A few weeks ago, fellow analyst Steve Sechrist reported that eBooks are at the "tipping point" over hard cover — but what about the penetration of the eBooks themselves, and the relative competition? A recent article in the IEEE Spectrum compared eBooks from nine different manufacturers, and surprisingly rebuffed Sony, one of the first entrants into the business. Are they still in the running, or are they destined to become a casualty of a possible upcoming cull, a result of full-global marketing?
Insight Media Consultant
While Sony excels in the sale of consumer electronics, their eReaders have not come close to achieving the penetration of that of market leaders Amazon (Kindle) and Barnes & Noble (Nook). Although they refrain from giving actual sales information, some analysts believe that Amazon.com will sell some 3.7 million Kindles this year, while Sony is thought to have just five percent of the US market for this product.
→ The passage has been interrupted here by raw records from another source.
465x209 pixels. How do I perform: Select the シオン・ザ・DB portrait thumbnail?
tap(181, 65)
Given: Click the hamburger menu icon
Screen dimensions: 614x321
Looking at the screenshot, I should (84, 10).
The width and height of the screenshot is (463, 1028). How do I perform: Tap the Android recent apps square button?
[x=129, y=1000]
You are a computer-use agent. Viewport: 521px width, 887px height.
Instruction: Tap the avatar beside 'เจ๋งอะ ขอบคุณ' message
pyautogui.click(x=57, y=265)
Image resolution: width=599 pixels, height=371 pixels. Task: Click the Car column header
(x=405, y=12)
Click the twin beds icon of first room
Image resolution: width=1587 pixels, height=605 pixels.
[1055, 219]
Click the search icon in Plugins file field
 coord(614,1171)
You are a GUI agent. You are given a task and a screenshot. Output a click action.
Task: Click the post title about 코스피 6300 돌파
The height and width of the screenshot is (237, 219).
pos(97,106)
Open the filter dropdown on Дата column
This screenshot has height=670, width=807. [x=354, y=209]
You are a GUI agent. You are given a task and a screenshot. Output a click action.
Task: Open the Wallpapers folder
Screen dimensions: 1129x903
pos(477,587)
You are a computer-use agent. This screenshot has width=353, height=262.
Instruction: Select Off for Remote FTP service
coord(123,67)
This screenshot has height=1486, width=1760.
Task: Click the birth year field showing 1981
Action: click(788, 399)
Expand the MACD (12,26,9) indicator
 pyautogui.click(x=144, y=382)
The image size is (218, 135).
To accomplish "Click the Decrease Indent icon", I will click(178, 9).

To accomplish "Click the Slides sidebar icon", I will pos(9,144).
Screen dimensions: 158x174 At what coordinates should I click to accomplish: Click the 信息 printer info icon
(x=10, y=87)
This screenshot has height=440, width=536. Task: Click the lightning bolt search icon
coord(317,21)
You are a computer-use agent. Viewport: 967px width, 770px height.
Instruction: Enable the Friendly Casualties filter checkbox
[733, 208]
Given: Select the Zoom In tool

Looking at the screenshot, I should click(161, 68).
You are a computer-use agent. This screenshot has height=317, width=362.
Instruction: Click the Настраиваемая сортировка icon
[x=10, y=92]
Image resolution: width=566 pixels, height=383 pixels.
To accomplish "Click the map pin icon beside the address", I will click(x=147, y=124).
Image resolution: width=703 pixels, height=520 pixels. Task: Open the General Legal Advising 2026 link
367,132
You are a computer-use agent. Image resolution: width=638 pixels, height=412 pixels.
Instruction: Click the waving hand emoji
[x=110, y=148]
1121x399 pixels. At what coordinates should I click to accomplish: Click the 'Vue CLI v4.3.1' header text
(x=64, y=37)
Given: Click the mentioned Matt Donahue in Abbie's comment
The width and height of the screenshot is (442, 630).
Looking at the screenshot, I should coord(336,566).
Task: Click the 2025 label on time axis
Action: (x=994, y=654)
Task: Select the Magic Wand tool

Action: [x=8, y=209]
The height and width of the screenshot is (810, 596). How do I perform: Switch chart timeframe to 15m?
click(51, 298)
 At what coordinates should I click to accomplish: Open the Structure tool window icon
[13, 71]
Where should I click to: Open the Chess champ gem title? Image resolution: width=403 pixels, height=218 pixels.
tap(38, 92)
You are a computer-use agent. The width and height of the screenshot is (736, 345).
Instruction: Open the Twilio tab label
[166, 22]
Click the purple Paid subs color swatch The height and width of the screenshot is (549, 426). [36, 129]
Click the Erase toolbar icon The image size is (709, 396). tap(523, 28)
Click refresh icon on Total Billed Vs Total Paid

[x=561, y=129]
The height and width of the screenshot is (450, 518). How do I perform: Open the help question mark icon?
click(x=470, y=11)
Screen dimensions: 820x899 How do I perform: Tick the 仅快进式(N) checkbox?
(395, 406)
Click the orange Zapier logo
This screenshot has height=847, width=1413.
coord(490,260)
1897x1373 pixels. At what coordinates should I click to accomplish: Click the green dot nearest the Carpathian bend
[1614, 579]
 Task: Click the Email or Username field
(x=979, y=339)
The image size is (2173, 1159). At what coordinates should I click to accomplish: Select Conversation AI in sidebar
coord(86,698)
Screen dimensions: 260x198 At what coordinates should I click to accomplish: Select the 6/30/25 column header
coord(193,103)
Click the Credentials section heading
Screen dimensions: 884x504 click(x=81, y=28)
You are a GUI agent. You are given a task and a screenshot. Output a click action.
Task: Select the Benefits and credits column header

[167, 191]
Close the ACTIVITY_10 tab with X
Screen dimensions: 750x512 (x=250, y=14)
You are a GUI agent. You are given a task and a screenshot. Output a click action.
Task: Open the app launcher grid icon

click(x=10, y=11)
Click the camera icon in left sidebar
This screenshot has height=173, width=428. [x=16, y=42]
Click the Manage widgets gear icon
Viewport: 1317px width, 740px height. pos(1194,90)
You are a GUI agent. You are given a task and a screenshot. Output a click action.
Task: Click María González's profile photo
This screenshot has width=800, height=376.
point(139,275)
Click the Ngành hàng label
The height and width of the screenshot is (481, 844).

By all appearances, Amazon and B&N have widely overtaken both Sony and newer entrants in the field, a success that appears to come down to three factors: a ready supply of content, ease of acquiring it, and marketing strength. While Sony can access content that is every bit as impressive as Amazon and B&N, the average consumer no doubt sees the other two companies as having a broader supply of it, whether it’s true or not; chalk that up to early content deals and savvy marketing of the content. As for ease of content access, the WiFi and 3G components of the leaders’ devices make downloading content a trivial task, one that doesn’t require a tethered computer. Currently, Sony only provides this functionality (3G) in their largest, most expensive Reader Daily Edition; the lower priced Pocket Edition and Touch Edition both require a USB connection to a PC in order to browse, order and download content.
Well, Sony isn’t ready to throw in the towel any time soon, if recent rumors turn out to be true. Internet sources are reporting that the existing Sony Reader Pocket Edition (PRS-300) and Reader Touch Edition (PRS-600) will both get competitive updates: a new PRS-650 is thought to be in the works, adding Wi-Fi and possibly 3G. It and a new PRS-350 Pocket Edition are believed to also have longer battery life (formerly at about two weeks), larger memory (2GB as opposed to 512MB), higher-contrast and faster displays that may use E-Ink’s Pearl technology, and smaller form factors, too, at less than 1cm (0.4 inches) thick.
Is it a case of too little, too late? Sony may be hedging its bets by upping the product features, together with shoring up the business elsewhere. In a move that may help to improve far-East sales, Sony has entered into a joint venture with several content-related companies in Japan, including the Asahi Shimbun Co., the second most circulated of the five national newspapers in Japan. According to Nikkei Electronics Asia, the new group plans to become a service company to construct and operate an e-book content distribution platform; the service is expected to start before the end of 2010.
It looks like Sony, having learned from its eBook experiences in the West, wants to create an "open" organization with content coming from multiple sources, instead of the "walled garden" that seems to be working in the United States and elsewhere. If the model succeeds in Japan, it could inspire similar services in other culturally focused nations.